* PROMPT *
Rewrite the records below, changing every "Instruction" to "Command" and leaving everything else as it is.
==== EXERCISE INPUT ====
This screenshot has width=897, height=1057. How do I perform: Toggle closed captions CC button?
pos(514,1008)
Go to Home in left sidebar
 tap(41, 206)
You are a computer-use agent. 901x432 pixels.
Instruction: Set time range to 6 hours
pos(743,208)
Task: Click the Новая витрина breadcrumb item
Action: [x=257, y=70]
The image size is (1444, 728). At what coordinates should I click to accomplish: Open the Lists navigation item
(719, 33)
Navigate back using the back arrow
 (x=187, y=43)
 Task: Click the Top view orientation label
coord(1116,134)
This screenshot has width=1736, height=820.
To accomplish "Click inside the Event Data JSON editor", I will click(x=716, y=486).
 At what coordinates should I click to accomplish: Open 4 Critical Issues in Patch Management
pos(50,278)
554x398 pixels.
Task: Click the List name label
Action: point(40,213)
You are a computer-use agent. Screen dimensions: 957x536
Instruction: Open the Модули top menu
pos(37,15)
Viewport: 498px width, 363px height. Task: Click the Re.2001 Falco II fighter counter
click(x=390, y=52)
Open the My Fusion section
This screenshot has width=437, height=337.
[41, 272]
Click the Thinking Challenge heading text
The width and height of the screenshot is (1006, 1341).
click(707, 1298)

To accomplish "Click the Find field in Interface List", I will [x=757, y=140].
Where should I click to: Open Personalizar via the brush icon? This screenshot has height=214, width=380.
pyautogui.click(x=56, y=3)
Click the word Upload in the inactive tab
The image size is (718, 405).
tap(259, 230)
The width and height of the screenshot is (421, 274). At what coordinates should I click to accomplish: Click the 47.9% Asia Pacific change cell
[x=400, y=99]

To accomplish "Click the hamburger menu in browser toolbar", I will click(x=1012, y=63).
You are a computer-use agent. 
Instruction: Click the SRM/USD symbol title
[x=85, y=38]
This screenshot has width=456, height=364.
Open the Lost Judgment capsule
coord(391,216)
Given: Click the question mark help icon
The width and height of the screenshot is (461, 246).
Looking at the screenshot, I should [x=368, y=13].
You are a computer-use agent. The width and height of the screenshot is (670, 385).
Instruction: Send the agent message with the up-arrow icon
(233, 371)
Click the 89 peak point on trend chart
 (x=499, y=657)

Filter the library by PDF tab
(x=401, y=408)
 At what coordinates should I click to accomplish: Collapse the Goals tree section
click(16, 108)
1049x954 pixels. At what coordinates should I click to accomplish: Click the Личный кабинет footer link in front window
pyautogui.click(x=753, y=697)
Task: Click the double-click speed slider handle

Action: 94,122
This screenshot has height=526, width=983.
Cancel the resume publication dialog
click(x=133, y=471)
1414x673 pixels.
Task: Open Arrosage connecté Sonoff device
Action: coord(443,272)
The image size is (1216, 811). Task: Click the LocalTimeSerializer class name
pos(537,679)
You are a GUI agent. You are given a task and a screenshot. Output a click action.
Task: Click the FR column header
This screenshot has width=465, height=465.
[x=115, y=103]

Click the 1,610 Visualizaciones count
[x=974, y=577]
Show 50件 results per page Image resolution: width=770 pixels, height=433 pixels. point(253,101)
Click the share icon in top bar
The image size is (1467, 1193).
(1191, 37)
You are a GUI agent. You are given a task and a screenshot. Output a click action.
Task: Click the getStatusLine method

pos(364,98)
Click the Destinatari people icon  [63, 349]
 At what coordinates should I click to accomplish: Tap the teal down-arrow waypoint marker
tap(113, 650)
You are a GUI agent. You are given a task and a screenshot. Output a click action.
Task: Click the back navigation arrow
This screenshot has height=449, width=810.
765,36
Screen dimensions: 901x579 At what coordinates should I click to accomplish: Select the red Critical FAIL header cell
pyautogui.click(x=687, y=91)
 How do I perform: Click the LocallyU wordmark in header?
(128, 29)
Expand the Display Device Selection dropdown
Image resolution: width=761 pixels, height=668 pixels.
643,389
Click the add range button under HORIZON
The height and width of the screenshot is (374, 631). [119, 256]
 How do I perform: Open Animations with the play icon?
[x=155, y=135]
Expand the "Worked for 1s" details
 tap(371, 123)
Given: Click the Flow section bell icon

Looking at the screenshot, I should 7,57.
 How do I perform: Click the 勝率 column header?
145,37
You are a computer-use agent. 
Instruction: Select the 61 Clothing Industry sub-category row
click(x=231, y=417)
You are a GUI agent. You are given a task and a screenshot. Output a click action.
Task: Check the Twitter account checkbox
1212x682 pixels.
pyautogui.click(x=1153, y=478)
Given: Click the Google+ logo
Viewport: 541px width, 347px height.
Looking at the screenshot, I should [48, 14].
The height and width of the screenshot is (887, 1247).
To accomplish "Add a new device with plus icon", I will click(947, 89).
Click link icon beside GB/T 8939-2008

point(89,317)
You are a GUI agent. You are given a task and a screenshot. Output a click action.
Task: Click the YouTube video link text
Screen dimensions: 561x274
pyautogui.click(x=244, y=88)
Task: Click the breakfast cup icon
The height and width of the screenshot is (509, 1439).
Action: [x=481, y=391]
====
* PROBLEM SOLUTION *
This screenshot has width=897, height=1057. How do I perform: Toggle closed captions CC button?
pos(514,1008)
Go to Home in left sidebar
 tap(41, 206)
You are a computer-use agent. 901x432 pixels.
Command: Set time range to 6 hours
pos(743,208)
Task: Click the Новая витрина breadcrumb item
Action: [x=257, y=70]
The image size is (1444, 728). At what coordinates should I click to accomplish: Open the Lists navigation item
(719, 33)
Navigate back using the back arrow
 (x=187, y=43)
 Task: Click the Top view orientation label
coord(1116,134)
This screenshot has width=1736, height=820.
To accomplish "Click inside the Event Data JSON editor", I will click(x=716, y=486).
 At what coordinates should I click to accomplish: Open 4 Critical Issues in Patch Management
pos(50,278)
554x398 pixels.
Task: Click the List name label
Action: point(40,213)
You are a computer-use agent. Screen dimensions: 957x536
Command: Open the Модули top menu
pos(37,15)
Viewport: 498px width, 363px height. Task: Click the Re.2001 Falco II fighter counter
click(x=390, y=52)
Open the My Fusion section
This screenshot has width=437, height=337.
[41, 272]
Click the Thinking Challenge heading text
The width and height of the screenshot is (1006, 1341).
click(707, 1298)

To accomplish "Click the Find field in Interface List", I will [x=757, y=140].
Where should I click to: Open Personalizar via the brush icon? This screenshot has height=214, width=380.
pyautogui.click(x=56, y=3)
Click the word Upload in the inactive tab
The image size is (718, 405).
tap(259, 230)
The width and height of the screenshot is (421, 274). At what coordinates should I click to accomplish: Click the 47.9% Asia Pacific change cell
[x=400, y=99]

To accomplish "Click the hamburger menu in browser toolbar", I will click(x=1012, y=63).
You are a computer-use agent. 
Command: Click the SRM/USD symbol title
[x=85, y=38]
This screenshot has width=456, height=364.
Open the Lost Judgment capsule
coord(391,216)
Given: Click the question mark help icon
The width and height of the screenshot is (461, 246).
Looking at the screenshot, I should [x=368, y=13].
You are a computer-use agent. The width and height of the screenshot is (670, 385).
Command: Send the agent message with the up-arrow icon
(233, 371)
Click the 89 peak point on trend chart
 (x=499, y=657)

Filter the library by PDF tab
(x=401, y=408)
 At what coordinates should I click to accomplish: Collapse the Goals tree section
click(16, 108)
1049x954 pixels. At what coordinates should I click to accomplish: Click the Личный кабинет footer link in front window
pyautogui.click(x=753, y=697)
Task: Click the double-click speed slider handle

Action: 94,122
This screenshot has height=526, width=983.
Cancel the resume publication dialog
click(x=133, y=471)
1414x673 pixels.
Task: Open Arrosage connecté Sonoff device
Action: coord(443,272)
The image size is (1216, 811). Task: Click the LocalTimeSerializer class name
pos(537,679)
You are a GUI agent. You are given a task and a screenshot. Output a click action.
Task: Click the FR column header
This screenshot has width=465, height=465.
[x=115, y=103]

Click the 1,610 Visualizaciones count
[x=974, y=577]
Show 50件 results per page Image resolution: width=770 pixels, height=433 pixels. point(253,101)
Click the share icon in top bar
The image size is (1467, 1193).
(1191, 37)
You are a GUI agent. You are given a task and a screenshot. Output a click action.
Task: Click the getStatusLine method

pos(364,98)
Click the Destinatari people icon  [63, 349]
 At what coordinates should I click to accomplish: Tap the teal down-arrow waypoint marker
tap(113, 650)
You are a GUI agent. You are given a task and a screenshot. Output a click action.
Task: Click the back navigation arrow
This screenshot has height=449, width=810.
765,36
Screen dimensions: 901x579 At what coordinates should I click to accomplish: Select the red Critical FAIL header cell
pyautogui.click(x=687, y=91)
 How do I perform: Click the LocallyU wordmark in header?
(128, 29)
Expand the Display Device Selection dropdown
Image resolution: width=761 pixels, height=668 pixels.
643,389
Click the add range button under HORIZON
The height and width of the screenshot is (374, 631). [119, 256]
 How do I perform: Open Animations with the play icon?
[x=155, y=135]
Expand the "Worked for 1s" details
 tap(371, 123)
Given: Click the Flow section bell icon

Looking at the screenshot, I should 7,57.
 How do I perform: Click the 勝率 column header?
145,37
You are a computer-use agent. 
Command: Select the 61 Clothing Industry sub-category row
click(x=231, y=417)
You are a GUI agent. You are given a task and a screenshot. Output a click action.
Task: Check the Twitter account checkbox
1212x682 pixels.
pyautogui.click(x=1153, y=478)
Given: Click the Google+ logo
Viewport: 541px width, 347px height.
Looking at the screenshot, I should [48, 14].
The height and width of the screenshot is (887, 1247).
To accomplish "Add a new device with plus icon", I will click(947, 89).
Click link icon beside GB/T 8939-2008

point(89,317)
You are a GUI agent. You are given a task and a screenshot. Output a click action.
Task: Click the YouTube video link text
Screen dimensions: 561x274
pyautogui.click(x=244, y=88)
Task: Click the breakfast cup icon
The height and width of the screenshot is (509, 1439).
Action: [x=481, y=391]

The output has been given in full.